You could also try calling your local Area Agency on Aging (such as Geaton suggested) and see if you can get a social worker to visit mom and help her unravel her insurance situation and her cognitive status. There may be a clinic in the area that she can pay out of pocket while she waits for her insurance to go into effect or she may try a different urgent care. There are places to get help, but you will need to search them out as I see you doing by coming here.

This stress is not good for any of you but to be fair, Medicare is daunting as you are probably finding out and the ads, etc can be so misleading.

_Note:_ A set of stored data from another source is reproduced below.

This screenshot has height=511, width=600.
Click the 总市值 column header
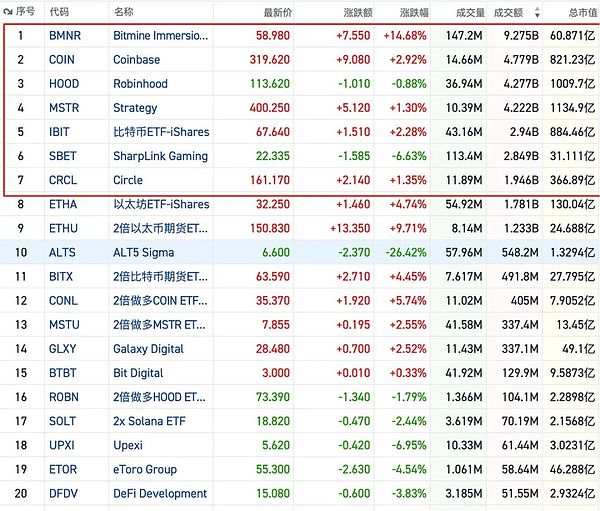point(582,13)
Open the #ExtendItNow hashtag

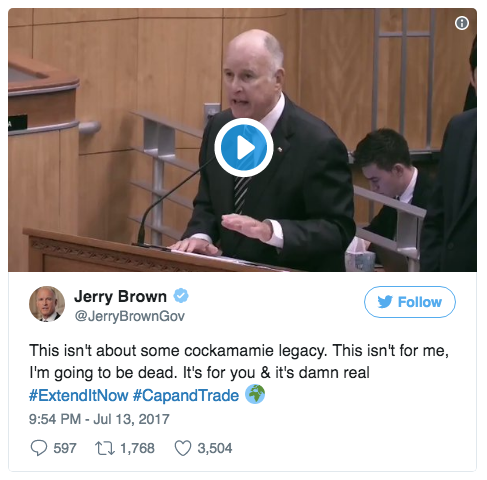pos(79,395)
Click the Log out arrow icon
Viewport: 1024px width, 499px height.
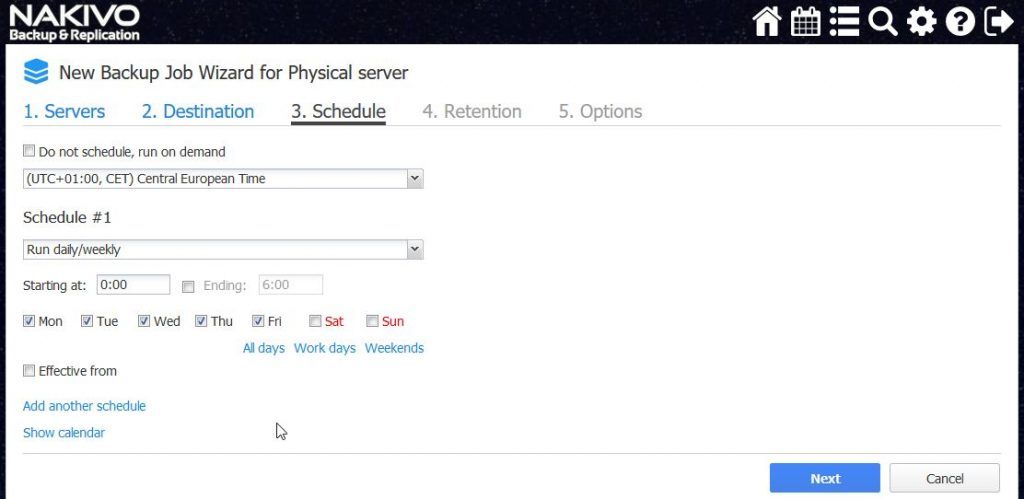999,22
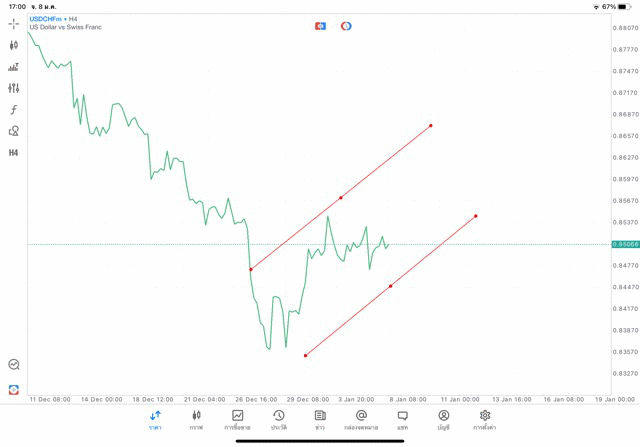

She also could ask her doctor if he has samples he could share while she is waiting for the insurance. Does she have a primary doctor or a cardiologist? Sometimes a pharmacy will offer a few pills to fill a gap if she has a relationship with the pharmacy.

While Medicare doesn’t count ignorance or forgetfulness as an excuse for allowing the insurance to lapse, they probably see it every day and should have a procedure in place. Just make sure you are giving them enough information to understand the urgency.

If she has never signed up for part B then she can sign up now and it will be available Jan 1. The cost will be deducted from her social security and she won’t have to remember to pay for it. it’s usually billed quarterly if she doesn’t have it deducted from her social security. If she doesn’t have Part B, she can’t get Part D which is what pays for the drugs. If you wait until January to sign her up, then it won’t be in effect until February 1.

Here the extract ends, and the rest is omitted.